WHAT IS NEEDED — Line by line, copy out the entries exactly and leave the pictures behind.

GIVEN DATA —
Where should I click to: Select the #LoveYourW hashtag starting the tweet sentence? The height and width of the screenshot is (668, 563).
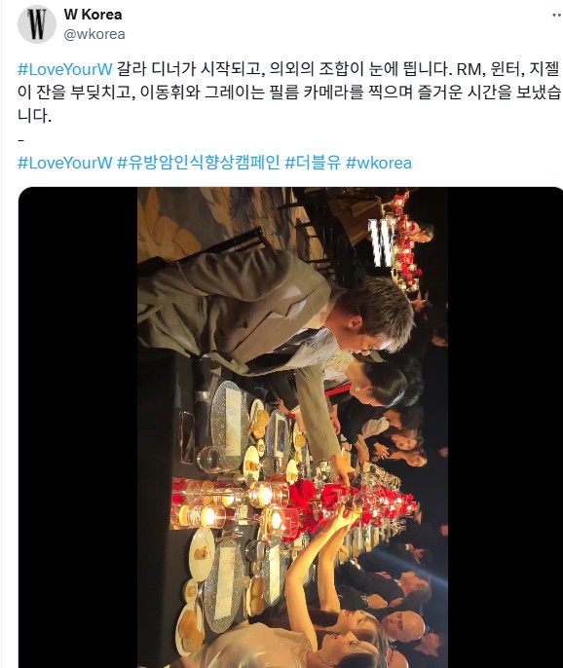click(x=65, y=69)
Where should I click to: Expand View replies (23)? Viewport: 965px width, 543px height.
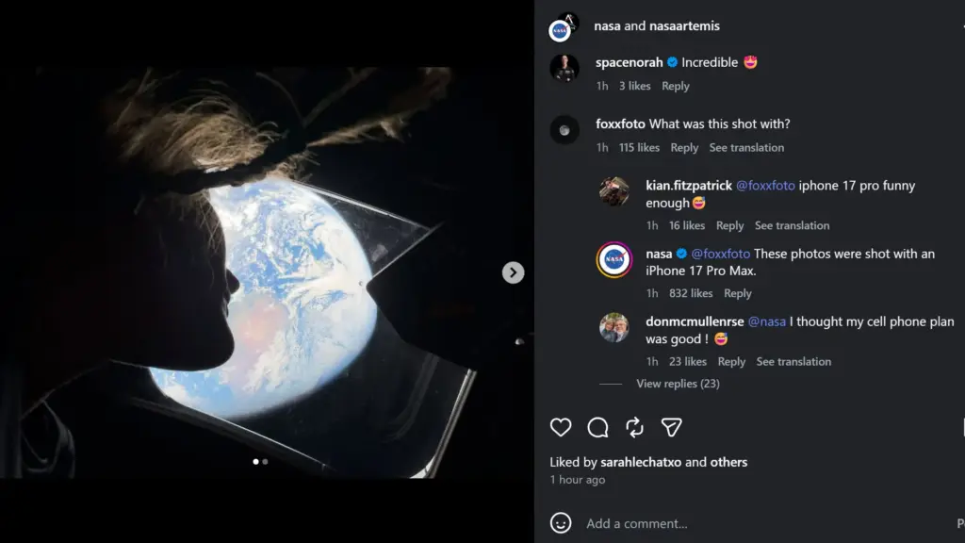(x=678, y=384)
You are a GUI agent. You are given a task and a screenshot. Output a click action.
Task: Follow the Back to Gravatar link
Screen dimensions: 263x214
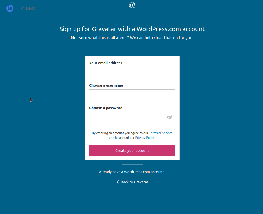tap(135, 182)
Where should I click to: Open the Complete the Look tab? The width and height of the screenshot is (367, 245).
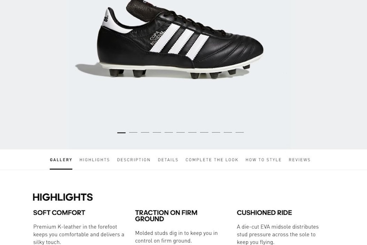(212, 160)
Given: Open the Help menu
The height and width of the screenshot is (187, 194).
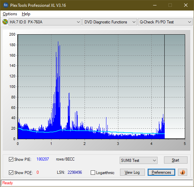Looking at the screenshot, I should tap(26, 14).
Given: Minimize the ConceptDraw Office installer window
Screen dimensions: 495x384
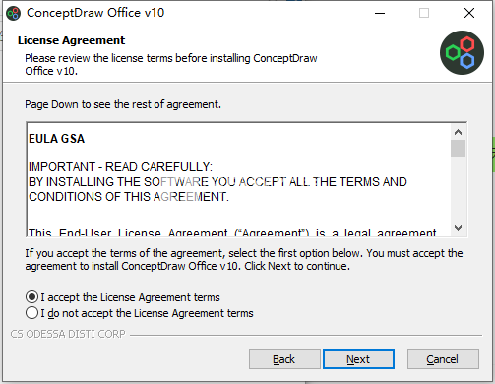Looking at the screenshot, I should [380, 13].
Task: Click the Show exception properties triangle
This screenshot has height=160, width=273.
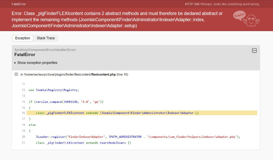Action: (15, 63)
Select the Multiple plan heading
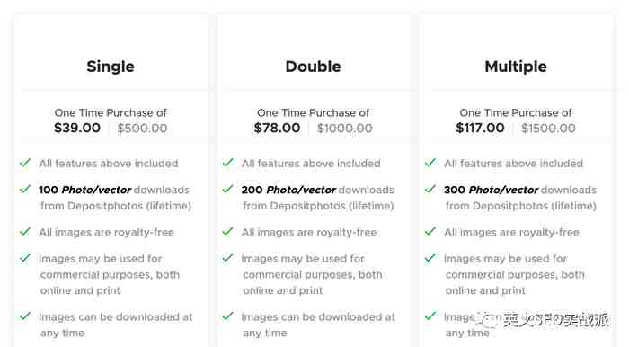629x347 pixels. [x=516, y=67]
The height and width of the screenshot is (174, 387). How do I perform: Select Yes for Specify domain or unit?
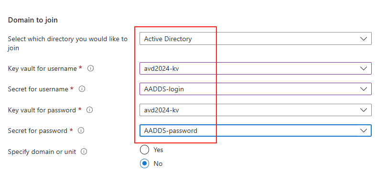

SOLVED PROBLEM —
Where should I click to: Select the #LoveYourW hashtag starting the tweet sentence? The height and width of the screenshot is (668, 563).
click(x=65, y=69)
Where should I click to: Expand View replies (23)? Viewport: 965px width, 543px height.
(x=678, y=384)
You are a GUI agent. You are given a task and a screenshot. Output a click action.
Task: Follow the Back to Gravatar link
Screen dimensions: 263x214
tap(135, 182)
Where should I click to: Open the Complete the Look tab? The width and height of the screenshot is (367, 245).
(212, 160)
Given: Open the Help menu
The height and width of the screenshot is (187, 194).
Looking at the screenshot, I should tap(26, 14).
Given: Minimize the ConceptDraw Office installer window
Screen dimensions: 495x384
Looking at the screenshot, I should [380, 13].
Task: Click the Show exception properties triangle
This screenshot has height=160, width=273.
Action: (15, 63)
Select the Multiple plan heading
629x347 pixels. [x=516, y=67]
The height and width of the screenshot is (174, 387). How do I perform: Select Yes for Specify domain or unit?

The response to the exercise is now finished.